- [Exercise]:
Leaving out every picture, please repeat exactly the line that contains "The image size is (1200, 630)." and each line after it through the final line below.

== Supplied information ==

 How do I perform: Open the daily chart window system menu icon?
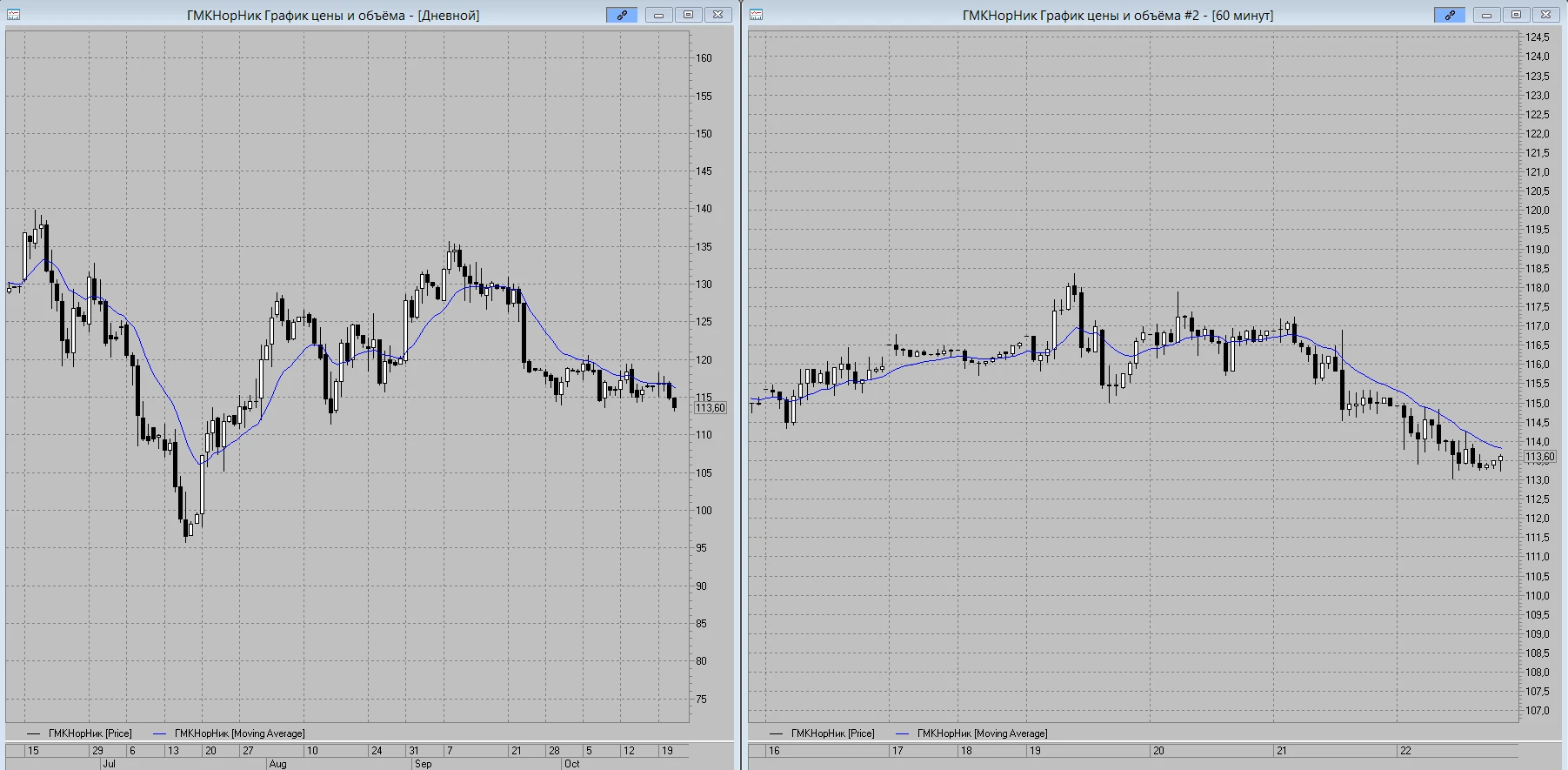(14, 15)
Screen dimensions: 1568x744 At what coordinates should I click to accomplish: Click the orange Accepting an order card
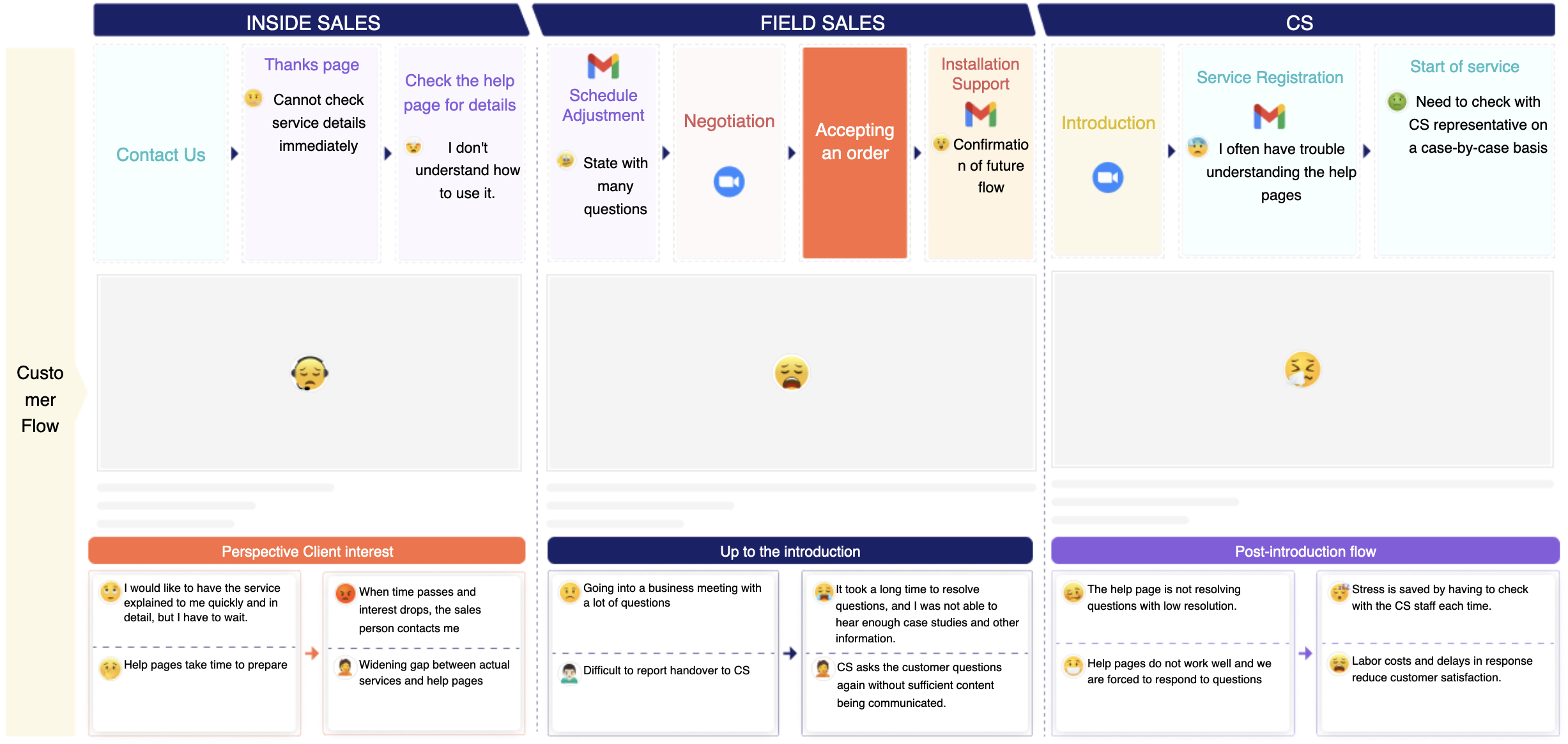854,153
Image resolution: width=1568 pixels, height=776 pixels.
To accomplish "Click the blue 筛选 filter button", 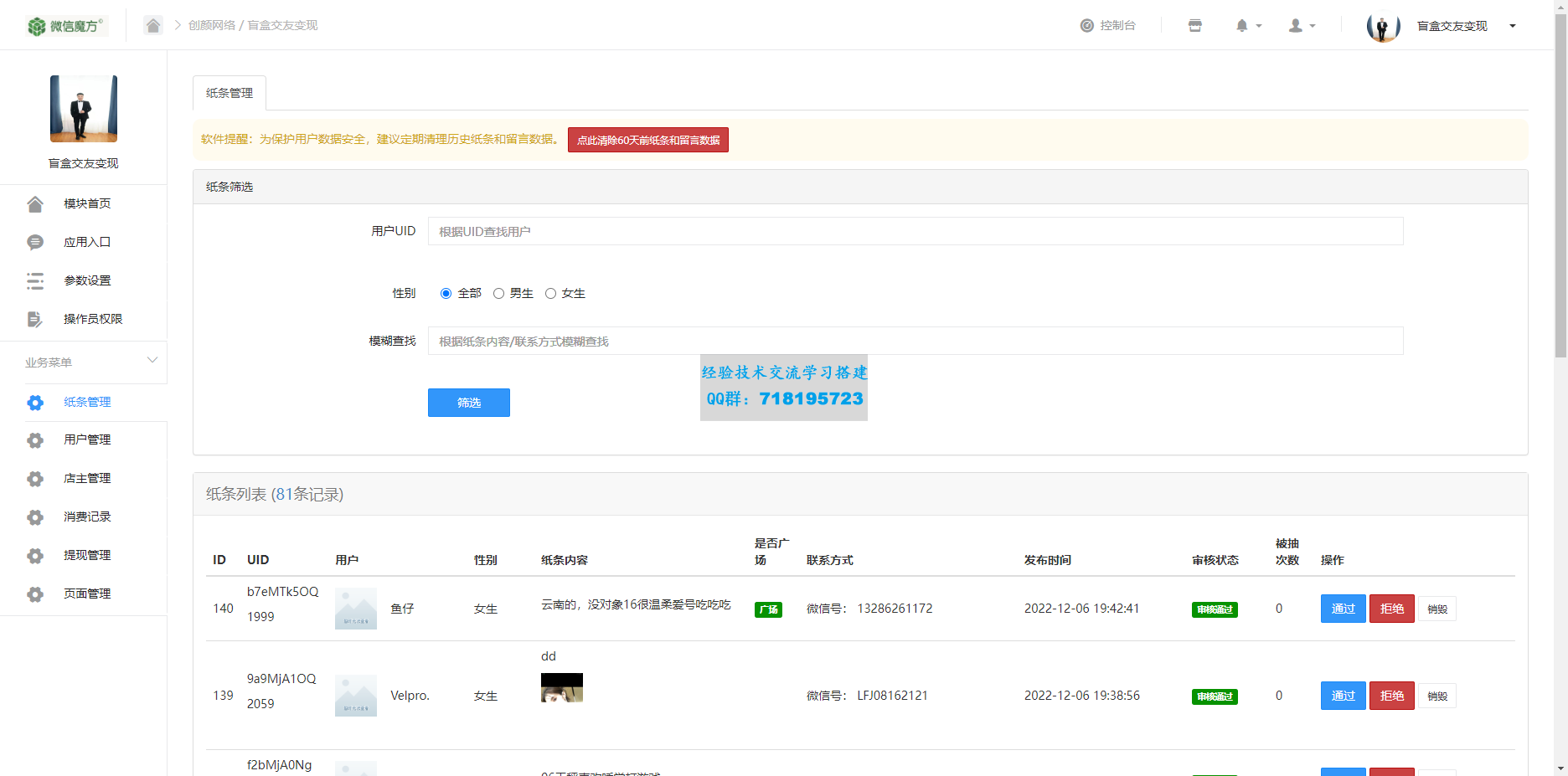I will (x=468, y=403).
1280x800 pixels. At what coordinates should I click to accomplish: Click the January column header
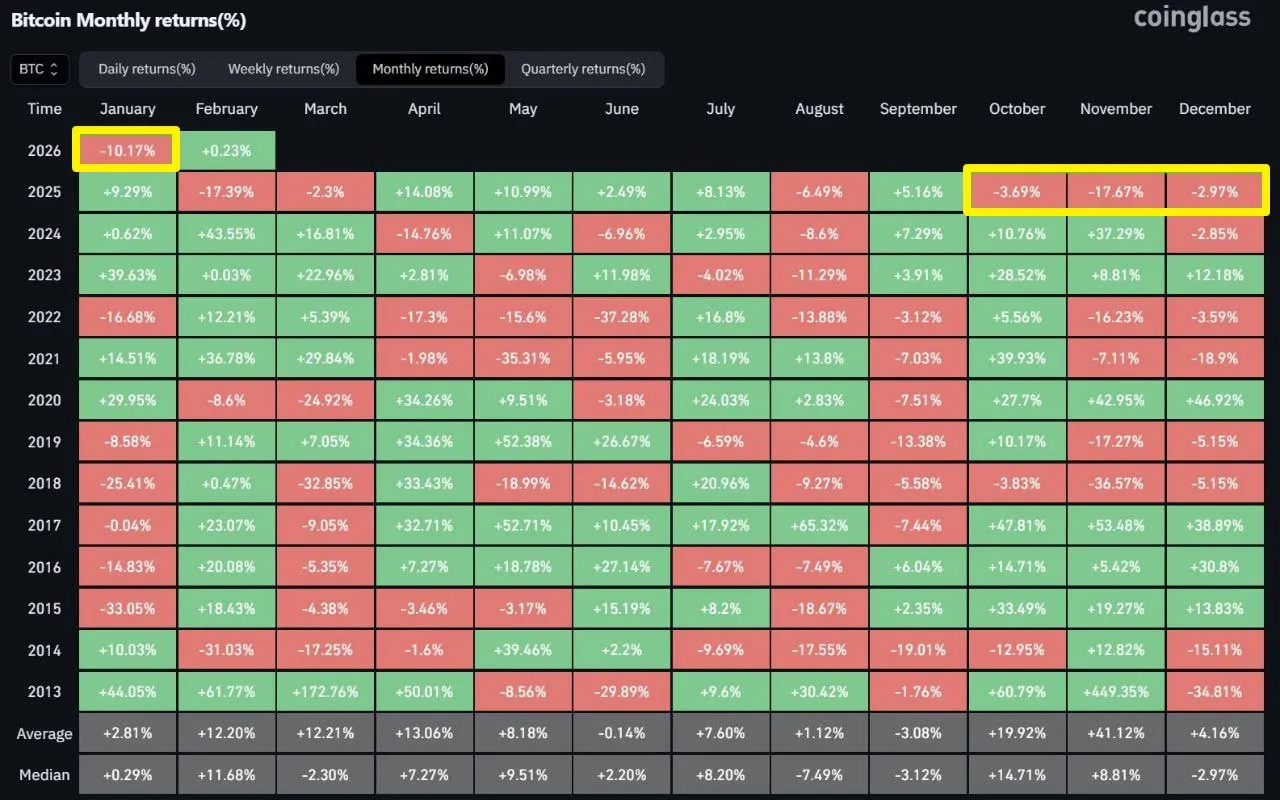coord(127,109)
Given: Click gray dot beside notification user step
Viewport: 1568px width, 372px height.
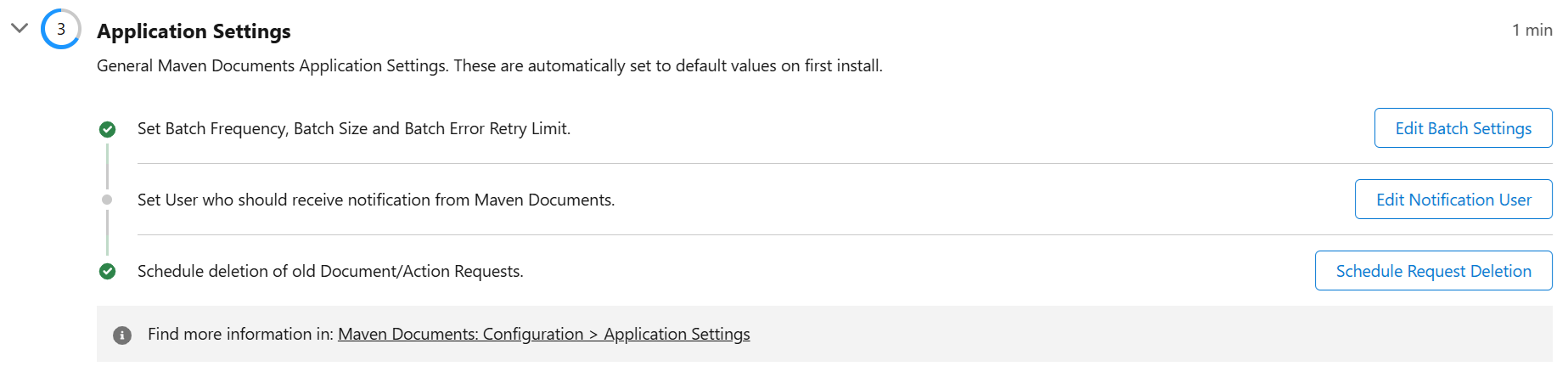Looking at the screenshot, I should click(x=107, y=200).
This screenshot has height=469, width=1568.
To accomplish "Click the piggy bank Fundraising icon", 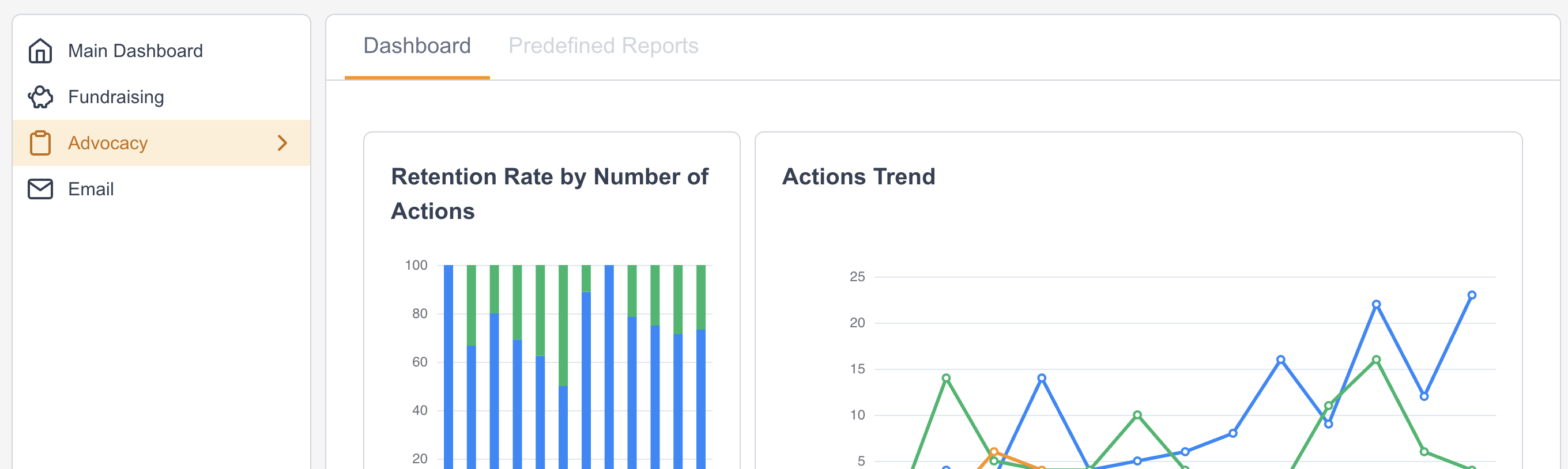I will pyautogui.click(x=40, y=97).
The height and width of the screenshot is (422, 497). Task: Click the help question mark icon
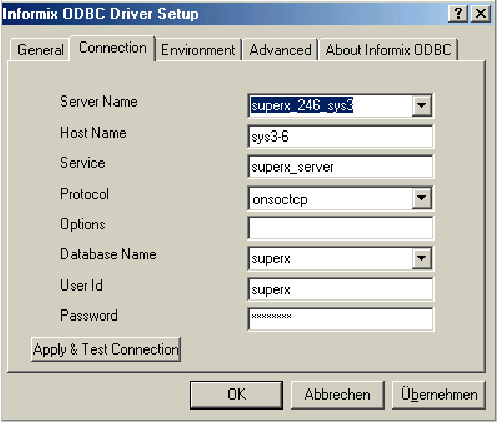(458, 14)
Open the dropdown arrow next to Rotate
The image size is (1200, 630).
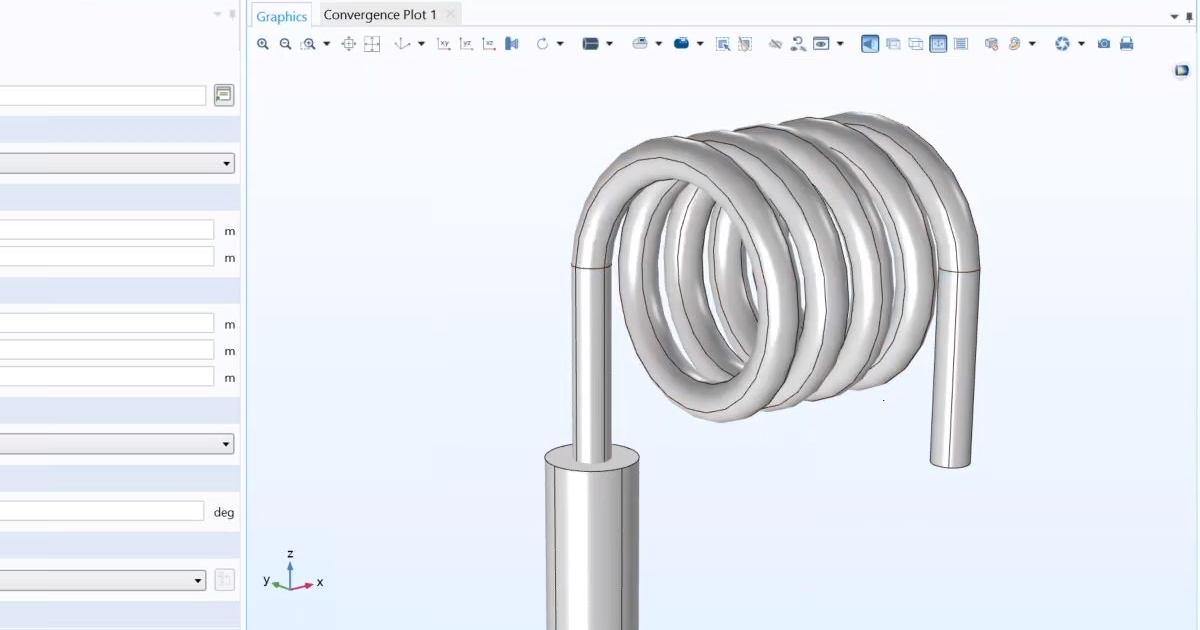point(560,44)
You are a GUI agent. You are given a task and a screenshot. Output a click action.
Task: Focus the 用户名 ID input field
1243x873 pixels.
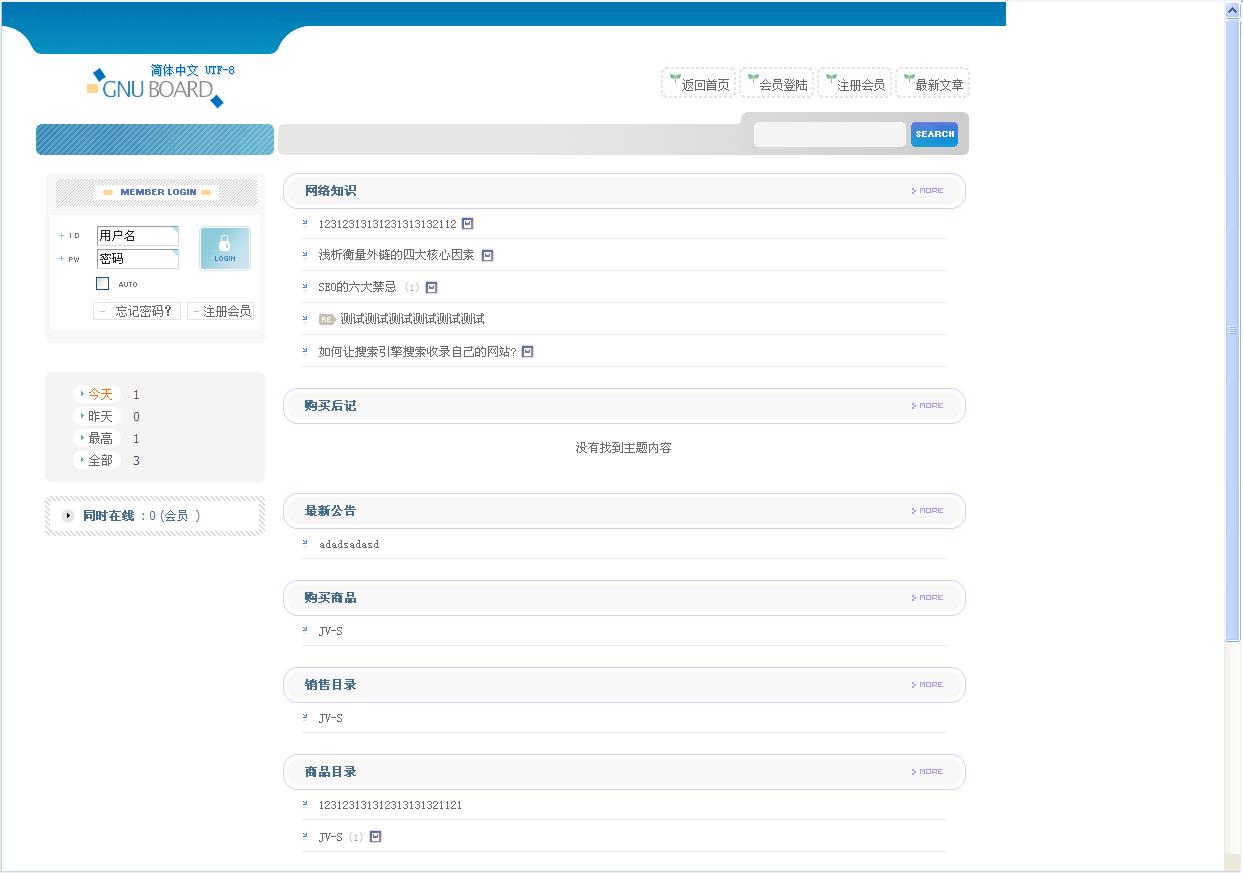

===

- [Response for this exercise]:
The image size is (1200, 630).
point(560,44)
You are a GUI agent. You are given a task and a screenshot. Output a click action.
Task: Focus the 用户名 ID input field
1243x873 pixels.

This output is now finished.